• **Passage shown**
● ● ● ● ● ● ●

Ndimba says about 1,742 genes that exhibited different expression patterns in genetically modified and wild-type sorghum grain samples were also identified. Gene expression is a complex series of processes in which the information encoded in a gene is used to produce a protein that dictates cell function.
“The vast majority of these genes were upregulated or, in other words, displayed higher expression levels in the genetically modified samples as compared to those not modified the non-transgenic counterpart.”
“Of note, amongst the top most up-regulated genes, were genes encoding for two types of albumin proteins, which are considered to be more nutritionally valuable in comparison to kafirins.”
“However, there was also some evidence of an increase in expression for certain proteins that may be allergenic or that may be indicative of increased plant stress. Further research is therefore needed to establish more clearly if the changes in gene expression adversely impact the overall nutritional value of the genetically modified grain.

● ● ● ● ● ● ●

• **Supplied data**
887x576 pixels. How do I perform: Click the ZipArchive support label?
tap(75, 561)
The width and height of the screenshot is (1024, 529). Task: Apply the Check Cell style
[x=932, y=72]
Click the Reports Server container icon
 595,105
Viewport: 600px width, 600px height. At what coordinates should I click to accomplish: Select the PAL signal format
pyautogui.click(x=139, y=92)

● ● ● ● ● ● ●

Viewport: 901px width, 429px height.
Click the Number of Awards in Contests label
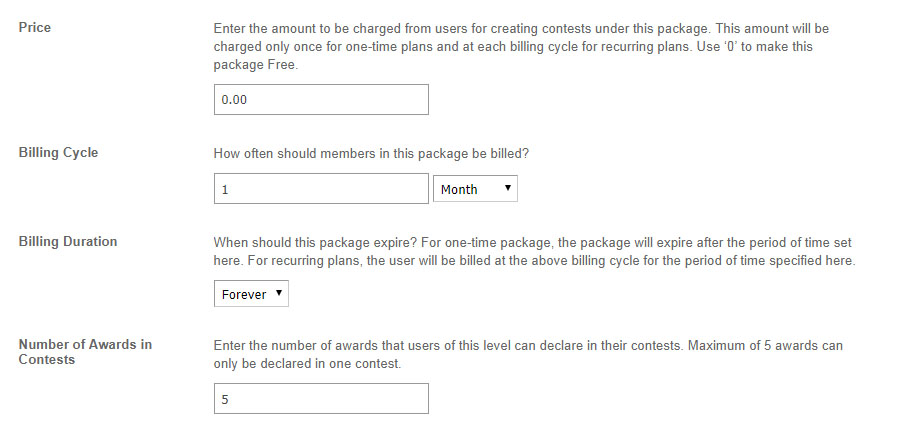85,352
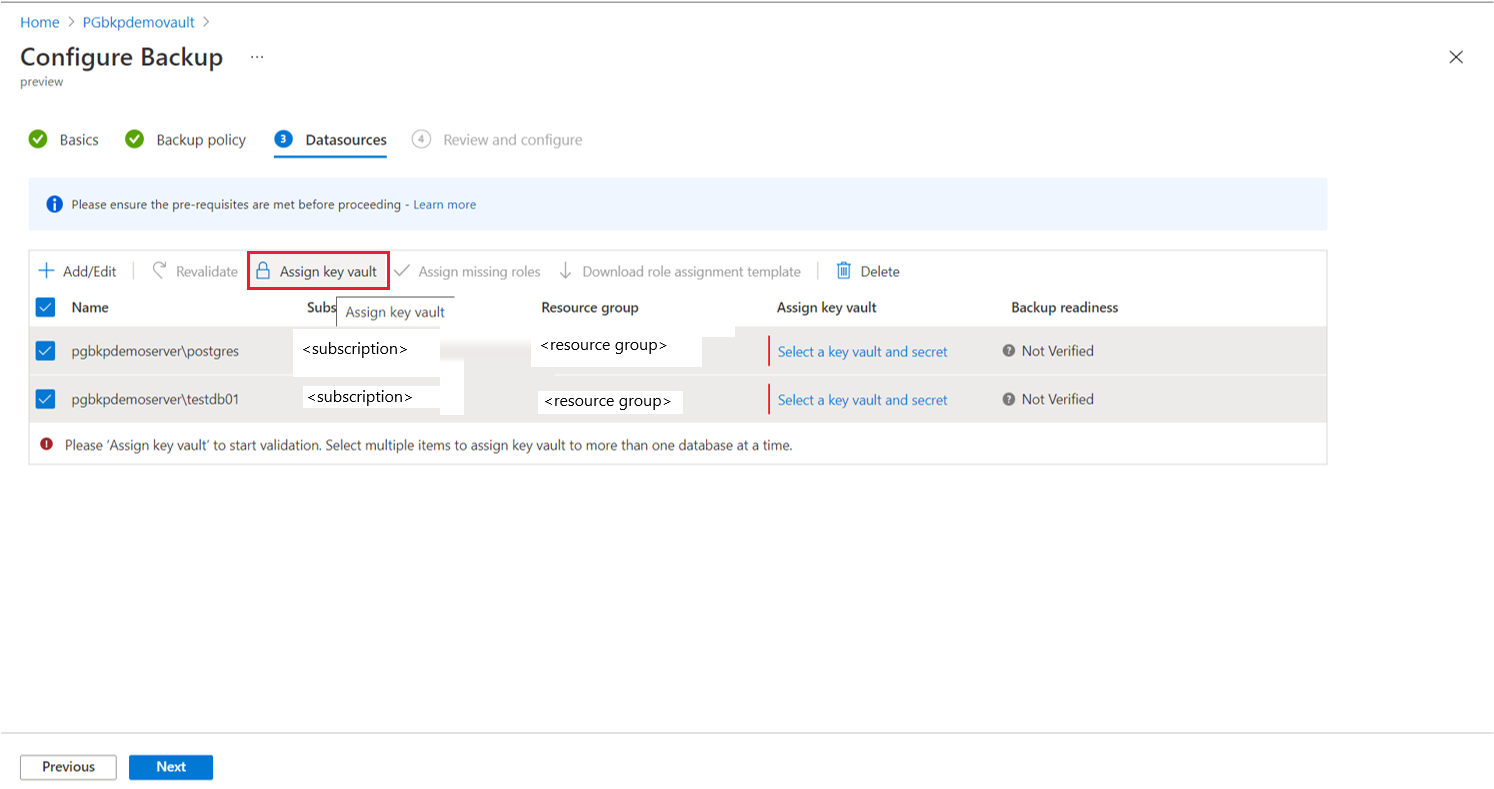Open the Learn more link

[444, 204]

● ● ● ● ● ● ●

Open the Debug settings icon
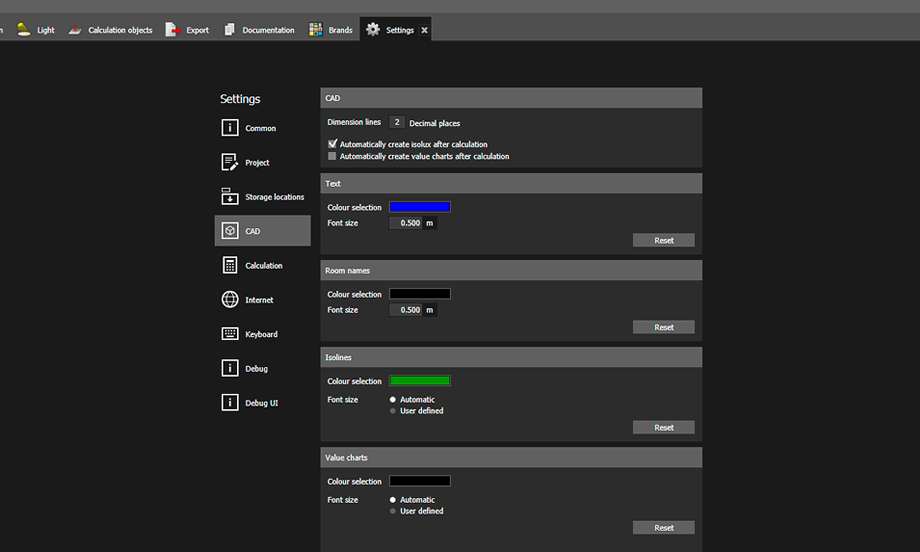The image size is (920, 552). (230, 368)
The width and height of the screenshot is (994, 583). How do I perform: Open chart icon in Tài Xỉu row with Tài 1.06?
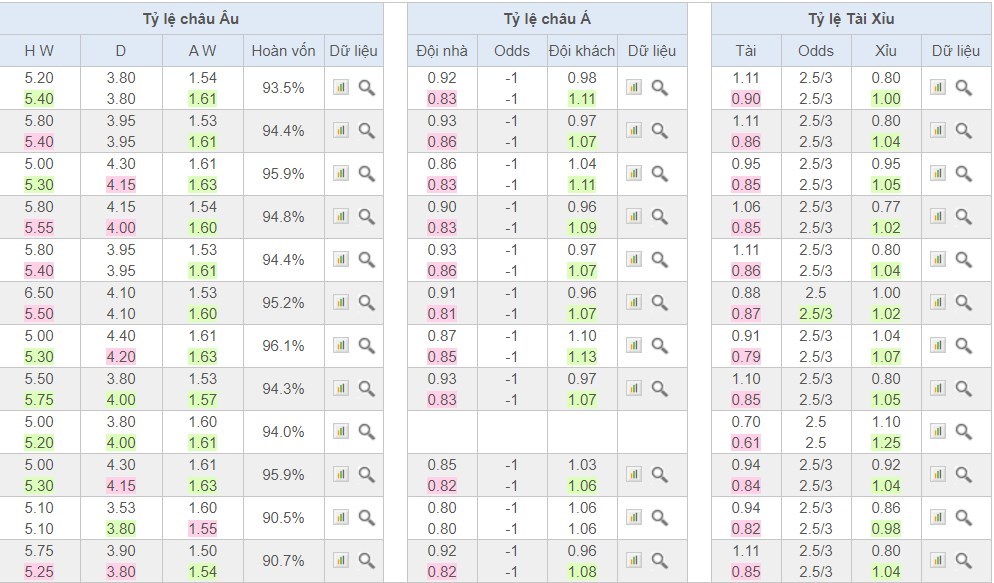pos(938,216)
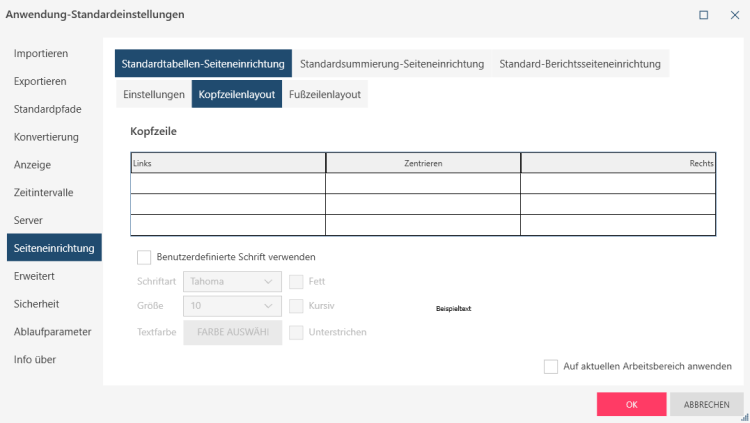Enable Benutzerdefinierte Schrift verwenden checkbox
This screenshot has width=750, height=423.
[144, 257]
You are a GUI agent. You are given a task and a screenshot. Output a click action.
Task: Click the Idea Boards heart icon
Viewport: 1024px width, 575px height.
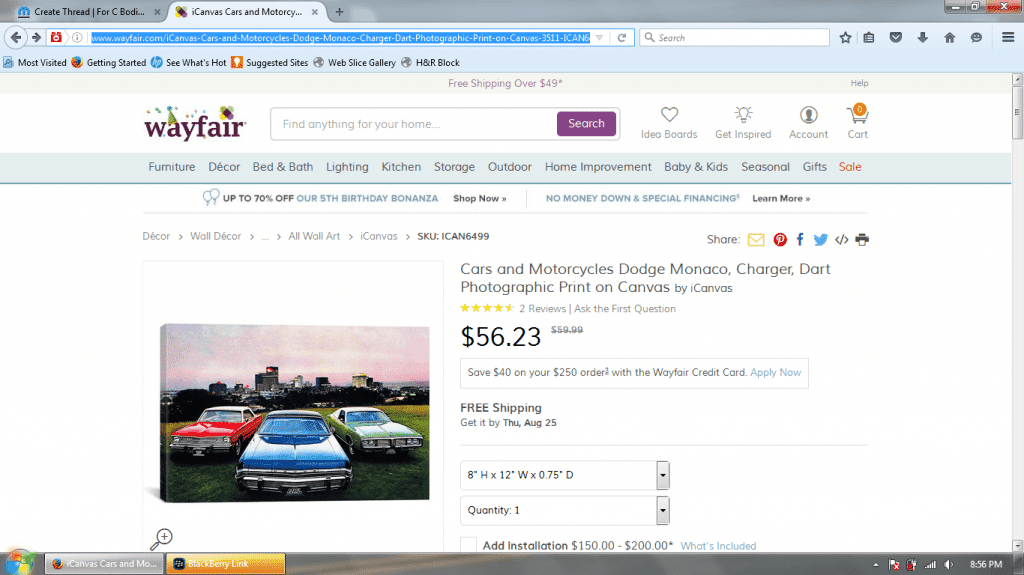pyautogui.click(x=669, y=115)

● ● ● ● ● ● ●

• **Exercise instructions**
A. Copy the part of the sorghum gene passage between "Ndimba says about" and "dictates cell function.", inclusive.
B. In the sorghum gene passage, how many genes showed different expression patterns in genetically modified and wild-type sorghum grain samples?

• **Response list**
A.
Ndimba says about 1,742 genes that exhibited different expression patterns in genetically modified and wild-type sorghum grain samples were also identified. Gene expression is a complex series of processes in which the information encoded in a gene is used to produce a protein that dictates cell function.

B. About 1,742 genes.